IN THE COURT OF CRIMINAL APPEALS OF TENNESSEE
AT NASHVILLE
October 16, 2001 Session
STATE OF TENNESSEE v. JOHN DAVID WHITE
Appeal from the Circuit Court for Rutherford County
No. 49031 Terry Lafferty, Judge
No. M2001-00336-CCA-R3-CD - Filed March 11, 2002
The defendant, John David White, was convicted by a jury in the Rutherford County Circuit Court
for aggravated burglary, theft of property valued over $1,000, felony evading arrest, vandalism, and
driving while his license was suspended. He was sentenced to a total of twenty-one years in the
Department of Correction as a career offender. In this appeal, the defendant contends (1) that the
trial court should have suppressed evidence obtained from the stop of his truck and (2) that the trial
court erred in instructing the jury relative to flight from crime. We affirm the trial court.
Tenn. R. App. P. 3 Appeal as of Right; Judgment of the Circuit Court Affirmed
JOSEPH M. TIPTON, J., delivered the opinion of the court, in which DAVID H. WELLES and JERRY L.
SMITH, JJ., joined.
Michael J. Flanagan, Nashville, Tennessee, for the appellant, John David White.
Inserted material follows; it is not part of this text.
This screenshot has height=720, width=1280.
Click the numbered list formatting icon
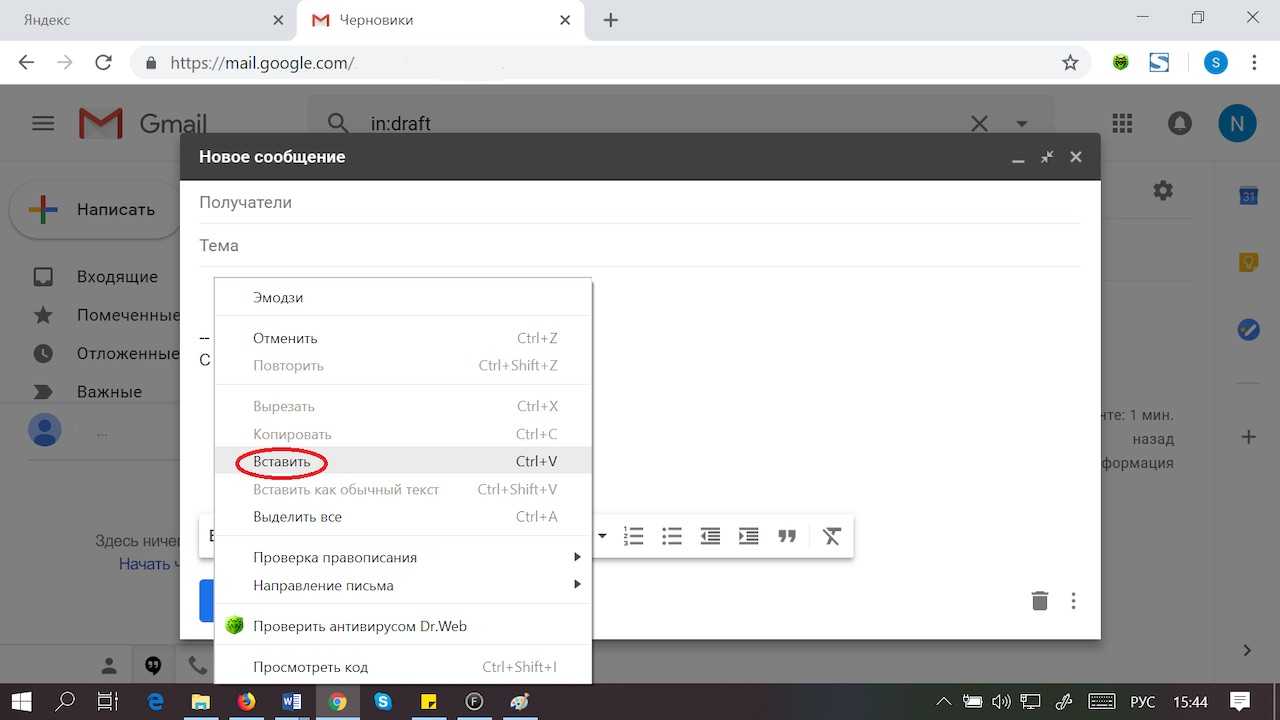[x=633, y=536]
Paul G. Summers, Attorney General and Reporter; John H. Bledsoe, Assistant Attorney General;
William C. Whitesell, Jr., District Attorney General; and Paul A. Holcombe, III, Assistant District
Attorney General, for the appellee, State of Tennessee.
OPINION
The evidence reflects that Olene McCluskey returned to her Murfreesboro home on August
31, 1999, to discover that it had been burglarized. It appeared that a crowbar or like instrument was
used to pry the backdoor open. A television set, VCR and cabinet, jewelry, guns, tools and other
property totaling approximately $4,500 were missing.
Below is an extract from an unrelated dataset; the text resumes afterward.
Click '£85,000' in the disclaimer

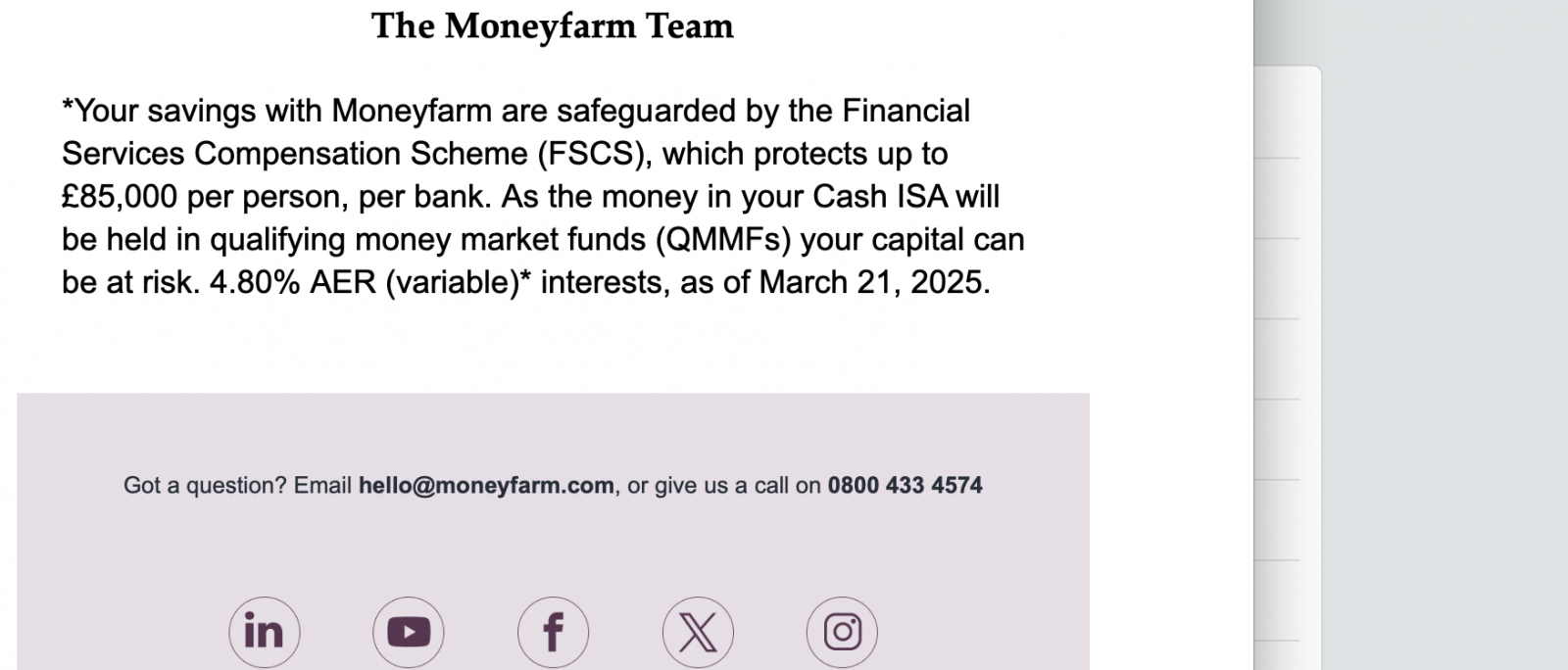[x=120, y=197]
The police developed the defendant as a suspect and conducted a surveillance of him in
several unmarked police cars on September 8, 1999. Rutherford County Sheriff’s Detective James
Harrell said he checked their “in house” computer sometime earlier and determined that the
defendant had been arrested on August 20, 1999, for driving on a suspended license, and he so
advised the other officers. After a short period of surveillance and thinking that the defendant had
spotted them, Detective Harrell directed Rutherford County Sheriff’s Detective Dan Goodwin to stop
the defendant. Both detectives believed that their knowledge regarding the defendant’s license
justified a stop.
Detective Goodwin testified that he positioned his car head on to the defendant in the
defendant’s lane of traffic and that he turned on his siren and blue and white flashing lights. The
defendant stopped his truck in front of Detective Goodwin for several seconds, then drove off the
road and across a ditch into a yard. Detective Goodwin stated that he followed the defendant, who
ultimately turned onto a driveway and drove toward a garage. Detective Goodwin said the defendant
then veered and hit a chain-link fence, which stopped his truck. The defendant fled on foot but was
apprehended nearby. Items stolen from Olene McCluskey were found in the truck.
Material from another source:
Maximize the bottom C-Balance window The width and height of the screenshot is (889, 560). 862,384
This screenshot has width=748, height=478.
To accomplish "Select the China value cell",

I. SUPPRESSION OF EVIDENCE
The defendant contends that his initial stop by the officers was without basis and violated the
Fourth Amendment of the United States Constitution and article I, section 7 of the Tennessee
Constitution regarding searches and seizures. His primary thrust is that the officers only knew that
he had been arrested and that they should have checked to determine the status of his license at the
time of the stop. He asserts that otherwise, the officers did not have a reasonable and articulable
basis to suspect that he was violating the law. The state replies that the officer’s knowledge of the
defendant’s earlier arrest would give rise to a reasonable suspicion that would justify his stop. It
cites to State v. Yeargan, 958 S.W.2d 626, 631 (Tenn. 1997), in which our supreme court concluded
that an officer, who observed the defendant operating a vehicle six months after having arrested the
defendant for driving under the influence (DUI) and having been in court when the defendant was
convicted of DUI and received a one-year license revocation, had reason to suspect that the
defendant was driving without a license. We believe the state’s reliance is misplaced. The fact that
the officer in Yeargan knew that the defendant had his license revoked, witnessing it in court, is a
far cry from merely knowing that a person has been arrested.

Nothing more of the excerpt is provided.